Selon les calculs du premier ministre, la facture totale s’élèverait à 1,5 milliard de dollars en perte. Le reste de l’argent déjà prêté pourrait être récupéré grâce à la vente des matériaux.
L’opposition officielle demande que les termes de l’arrangement entre TC Énergie et le gouvernement albertain soient rendus publics.
Malgré les critiques de l’opposition officielle, Jason Kenney a continué à défendre son investissement : Si le projet est annulé, ça représentera un coût d’environ 30 milliards de dollars à l’économie albertaine d’ici 2030.
D’autres obstacles à franchir pour l’industrie
L’annulation du permis de TC Énergie pourrait en effet avoir un impact sur la production pétrolière canadienne, confirme le professeur spécialisé en politiques énergétiques à HEC Montréal Pierre-Olivier Pineau.
En excluant les effets de la pandémie, la consommation de pétrole se maintient au niveau mondial, selon lui.
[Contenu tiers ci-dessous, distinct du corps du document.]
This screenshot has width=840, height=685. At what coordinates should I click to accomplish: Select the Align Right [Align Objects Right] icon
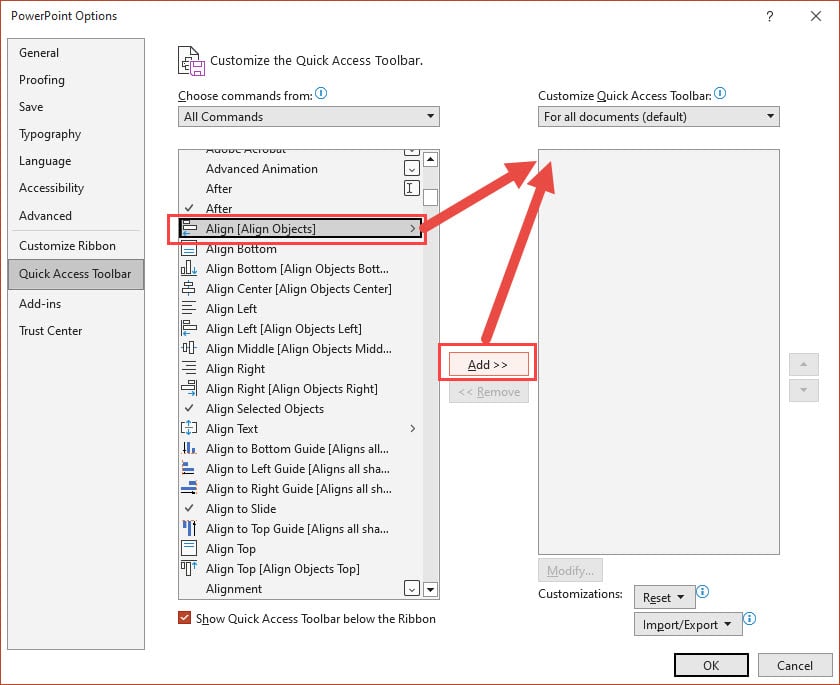click(189, 388)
Sans le pétrole canadien, les raffineries du golfe du Mexique augmenteront leurs exportations de pétrole lourd d’Amérique du Sud.
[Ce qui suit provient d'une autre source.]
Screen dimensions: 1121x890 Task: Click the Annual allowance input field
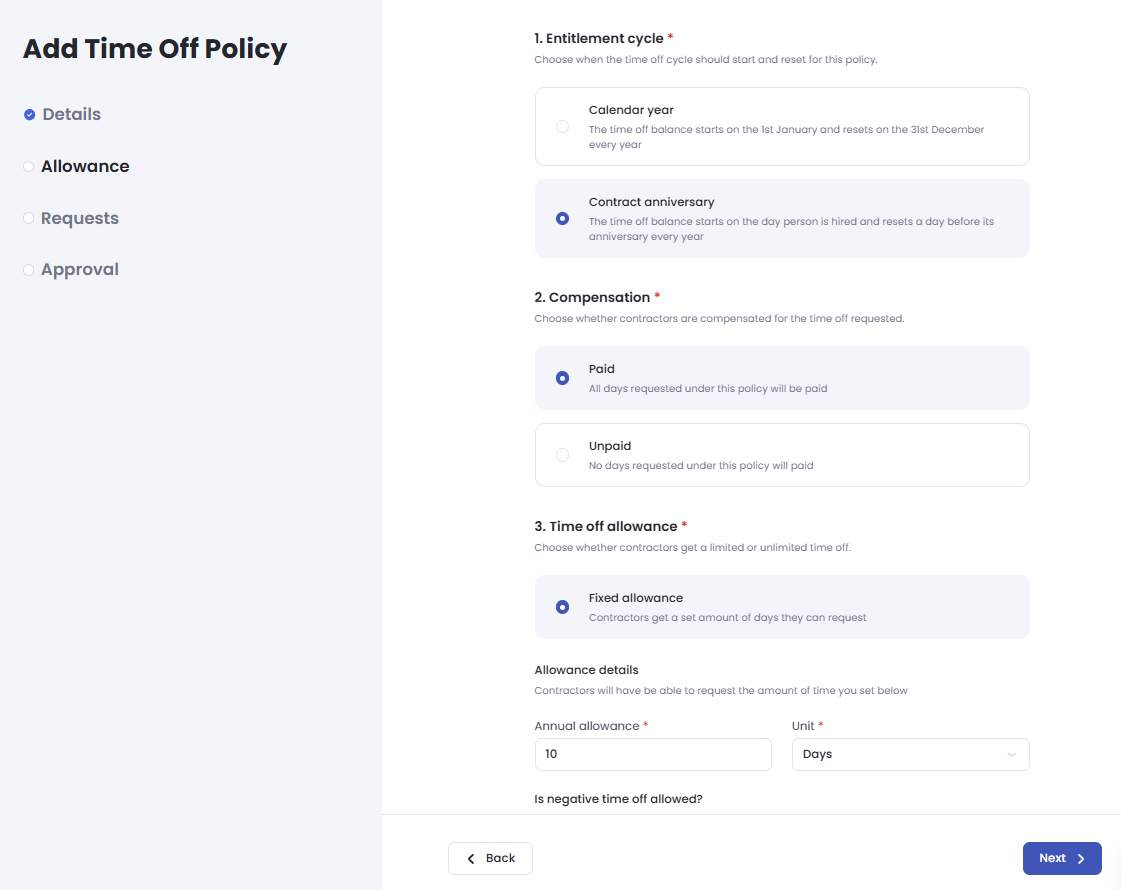[652, 754]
Trans Mountain n’est toujours pas construit. Si Keystone XL est véritablement annulé, ça fait peser des incertitudes sur les débouchés du pétrole albertain, dont l’Alberta se serait bien passée
, explique M. Pineau.
Il cite également les déboires de la canalisation 5 d’Enbridge, dont la gouverneure du Michigan, Gretchen Whitmer, a demandé l’arrêt. Ce pipeline transporte le pétrole de l’Ouest canadien vers l’Ontario et les États du nord-est des États-Unis.
Selon le président de la Fondation Canada West et ancien envoyé de l’Alberta à Washington, Gary Mar, ces multiples obstacles à l’exportation du pétrole albertain demandent de la diplomatie. Le gouvernement fédéral, la province et l’industrie pétrolière ont tout intérêt à prévoir plusieurs plans d’attaque pour aider leur cause, affirme-t-il.
Sans jeter complètement l’éponge dans le dossier Keystone, il incite plutôt Ottawa à trouver des terrains d’entente avec l’administration Biden. Si le gouvernement canadien peut s’entendre avec les États-Unis sur les émissions de méthane, les normes sur les combustibles fossiles ou une stratégie sur l’hydrogène, par exemple, peut-être que nous pourrons continuer à négocier des infrastructures apportant du pétrole
croit-il.
Il conseille également d’approcher le prochain secrétaire américain à la défense pour présenter le Canada comme le choix le plus sécuritaire pour approvisionner les États-Unis en pétrole.